◆ FRAGMENTO DEL DOCUMENTO
◆ ◆ ◆
En plena pandemia, tuve la conciencia encarnada de lo que muchos autores, como Cortázar, hablan en relación con la percepción del tiempo. El tiempo no deja de ser subjetivo, y de verdad parecía que entraba “un cuarto de hora en un minuto y medio”. Al principio, aprovechaba para hacer aquellas cosas que uno dice que no tiene tiempo cuando está con sus actividades cotidianas, pero después aparecían esos lapsos en los que ya no sabía qué más hacer, y entonces surgían los cursos y nuevas dinámicas para experimentar desde el hogar. Como siempre me gustó bailar y la posibilidad de encontrarme con el tango estaba pausada, decidí experimentar otro tipo de danza, aunque no sabía realmente de qué se trataba: danza primal. La palabra “danza” ya llamaba mi atención, y pensar que podría hacerlo en el ámbito de mi casa, encerrada, aparecía en ese contexto como una gran opción.
Llegó el día de la propuesta, y allí estaba, parada frente a la computadora, con la cámara apagada y la facilitadora explicando que era conveniente armar nuestro espacio para movernos, tener claro dónde estaba cada cosa, porque en breve apagaríamos la mirada. No era solo cerrar los ojos, sino quizás tener un pañuelo o un antifaz que permitiera liberarnos de la tentación de abrirlos. ¿Qué divertido, pensé?, y a la vez, ¿qué tan importante sería que mantuviera los ojos cerrados? Imaginaba a vecinos mirándome al otro lado de la ventana, viendo a una persona con los ojos vendados bailando frente a la pantalla. A esa altura, la vergüenza me había abandonado, y solo quedaba sumergirme en la experiencia.
Me puse esos antifaces para dormir y dejé que la música fuera un poco mi guía. Existía un recorrido que invitaba a poner la atención en un chakra y después en otro mientras nos íbamos moviendo, y tenía la impresión de que la mirada en esos instantes comenzaba a ampliarse. Una mirada interna, una observación con los otros sentidos. De pronto, empezaba a escuchar mi propio silencio y tenía la sensación de percibir el contacto de mis huesos y la piel. Me convocaba sentir cómo se profundizaba mi recorrido por un mundo interno, por un ritmo propio, y cómo afloraban con él recuerdos, huellas en el cuerpo, emociones cubiertas de ropa y del paso del tiempo que habían quedado olvidadas o quizás escondidas.
Cuando la mente deja de distraerse con lo que hay afuera, expresamos con el cuerpo lo que hay adentro. La vista, como sentido, es un lugar de contacto con el mundo externo, con nuestro accionar hacia los demás, y cuando nos permitimos cerrar los ojos, también le damos paso al resto de nuestros sentidos para que se manifiesten, contándonos otros puntos de escucha, de olfato, de sabores y de tactos. Tactos y contactos con nosotros mismos.
◆ ◆ ◆
◆ MATERIAL DE ORIGEN
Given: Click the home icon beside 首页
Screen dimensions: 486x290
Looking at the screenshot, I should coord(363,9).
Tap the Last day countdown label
◆ ◆ ◆
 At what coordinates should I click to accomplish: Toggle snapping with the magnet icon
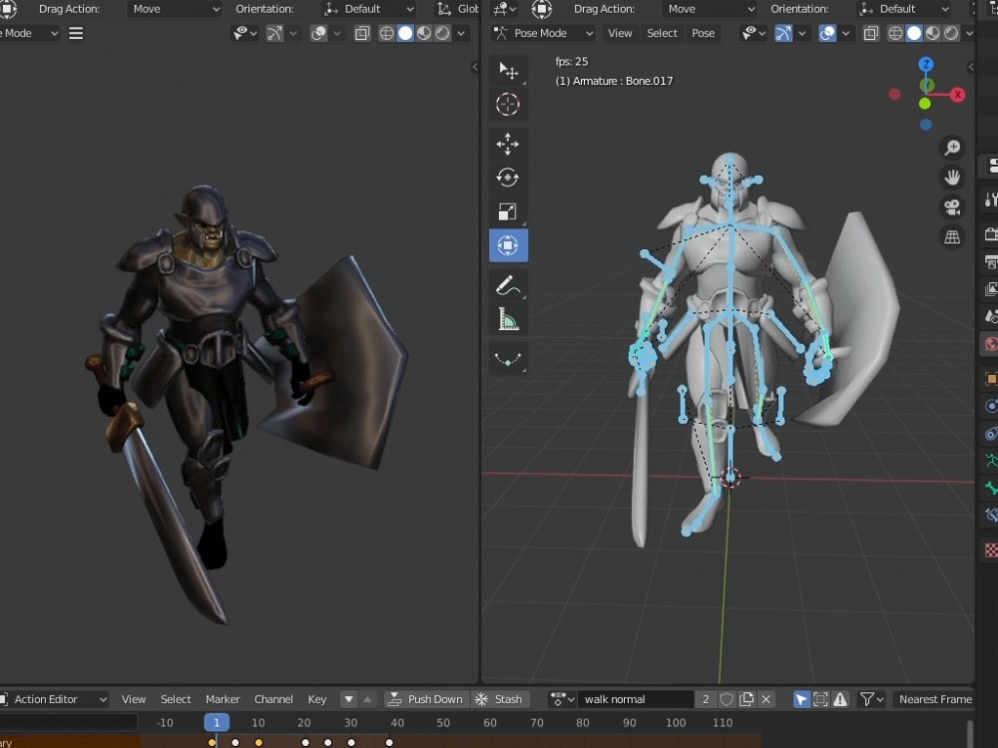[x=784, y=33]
◆ ◆ ◆
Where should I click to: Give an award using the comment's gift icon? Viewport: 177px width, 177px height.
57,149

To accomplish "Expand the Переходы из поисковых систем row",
◆ ◆ ◆
◆ ENUNCIADO DEL EJERCICIO
Reproduce de forma literal el pasaje del texto sobre la danza primal que se abre con las palabras que contienen "Cuando la mente" y se cierra con "con nosotros mismos.".

◆ SOLUCIÓN DEL EJERCICIO
Cuando la mente deja de distraerse con lo que hay afuera, expresamos con el cuerpo lo que hay adentro. La vista, como sentido, es un lugar de contacto con el mundo externo, con nuestro accionar hacia los demás, y cuando nos permitimos cerrar los ojos, también le damos paso al resto de nuestros sentidos para que se manifiesten, contándonos otros puntos de escucha, de olfato, de sabores y de tactos. Tactos y contactos con nosotros mismos.